昨日、ワタシより早く出社したお隣さんが、机の上に置かれたコートに気付いたそうで。訊くと、その場にいた誰のものでもない。困った揚句、その服はとり合えず、ワタシの机のパソコンの上に畳まれた。 続いてワタシが出社。当然、「これ誰の?」とコートを広げる。 色はモスグリーン。ナイロンのシャカシャカした生地で、丈はお尻まである。ショートコートという感じ。大きさとでデザインからして、まさしく男物だった。 周りの人達からそれまでのいきさつをきかされ、さらにワタシは他の人達にも「この服、知ってる?」、リサーチを開始した。 が。 どうしたことか、誰も知らない。 これはちょっとありえないことなのだが。 確かに、そこは事務所で、その場に籍を置かない人もたくさん出入りしている。しかし、どう考えてもコートは脱がない。ましてや置いていったりしないだろ。事務所から出れば寒いんだから、一番、忘れがたい品物のはずだ。 持ち主が見つからないまま、しかたない、そのコートは畳まれ、ワタシの横に積み上げられたダンボール箱の、一番上に陳列された。目立つ。ここなら、忘れた人の目にも付くだろうという事で。
今日も、コートはそのままあった。 気にはなったが、そのまま仕事をして、でもやっぱり気になるじゃないか。 帰りしな、ワタシはもう一度、コートを広げてみた。 「ポケットに何か手掛かりになるようなモノは入ってないの?」 誰かが刑事さんみたいなことを言い出した。 他人さまの洋服を探るのは気が進まない。 「鍵とか入ってたら、大変だよ」 そうだよね。そうだ、そうだ。 ワタシは、ポケットの一つ一つに、手を入れてみた。 「何もないですよ」 「名前は書いてない?」 そんな、アナタ。小学生のパンツや体育着じゃないんだから。 「どこかで拾って、誰かが事務所に預けたのかしら」 「でも誰が?」 「誰? え? うーん、ねえこれ、アナタのじゃないの?」 あ、あなた? どうしてそう言いながら、ワタシを見る? 「よくこんな風なコート着てるじゃない。

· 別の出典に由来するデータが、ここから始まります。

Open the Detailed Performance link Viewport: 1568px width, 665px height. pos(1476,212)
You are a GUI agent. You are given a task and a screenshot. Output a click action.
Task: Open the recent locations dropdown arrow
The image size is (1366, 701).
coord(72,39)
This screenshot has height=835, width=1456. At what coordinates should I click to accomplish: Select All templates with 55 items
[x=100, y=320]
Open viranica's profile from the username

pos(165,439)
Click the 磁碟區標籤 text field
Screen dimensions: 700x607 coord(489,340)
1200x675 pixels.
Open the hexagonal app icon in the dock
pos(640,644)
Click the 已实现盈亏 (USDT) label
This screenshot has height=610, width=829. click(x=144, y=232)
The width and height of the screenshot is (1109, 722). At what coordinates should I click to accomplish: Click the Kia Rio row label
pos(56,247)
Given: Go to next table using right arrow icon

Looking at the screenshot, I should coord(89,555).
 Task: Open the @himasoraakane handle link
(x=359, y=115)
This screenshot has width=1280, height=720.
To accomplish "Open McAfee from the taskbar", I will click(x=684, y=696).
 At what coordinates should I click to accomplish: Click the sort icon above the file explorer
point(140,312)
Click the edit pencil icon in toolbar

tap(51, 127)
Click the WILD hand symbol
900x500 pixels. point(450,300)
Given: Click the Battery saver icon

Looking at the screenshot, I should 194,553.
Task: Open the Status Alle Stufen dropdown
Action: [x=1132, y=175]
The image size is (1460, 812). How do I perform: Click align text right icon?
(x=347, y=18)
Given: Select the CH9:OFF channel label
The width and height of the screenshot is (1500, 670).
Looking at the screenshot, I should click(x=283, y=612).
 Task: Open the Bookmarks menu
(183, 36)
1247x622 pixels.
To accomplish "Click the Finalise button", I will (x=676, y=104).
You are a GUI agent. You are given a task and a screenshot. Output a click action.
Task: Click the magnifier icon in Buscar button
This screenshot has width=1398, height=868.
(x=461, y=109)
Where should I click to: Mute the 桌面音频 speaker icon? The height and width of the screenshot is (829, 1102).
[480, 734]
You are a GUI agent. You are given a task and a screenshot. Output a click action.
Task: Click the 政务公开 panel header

これも似合いそうよ」 「そうそう、こんなの持ってるよね」 ああ、持ってるさ。 みんなが大笑いする。フフフ。ワタシも笑ってしまった。 たしかにね、ワタシは男物をよく着ます。ジーンズなんか腰履きだし、青年社員に「カッコイイ男の子がいる思ったら、君だった」なんて言われたりしたさ。カッコイイ? そうか。思わず喜んじゃったが、それは誉め言葉じゃないか…。 とにかく、ワタシのじゃないっっ!!! 「じゃ、課長のかもよ。ワタシ達が騒いでるから、言い出せなくなったのかも」 若向きのコートとは、縁もゆかりも感じられない課長の名前があがり、ついに次長、所長、部長と、お祭りは続いた。 こうなったら、全員が容疑者だよ。もう。
お祭りのあと、コートは再び畳まれ、もとどおりにダンボールの上に置かれた。 たぶん、そう遠くないうちに持ち主は判明すると思われる。が、そのときのワタシ達の反応はどんなものだろうか。 考えると、ちょっと笑える。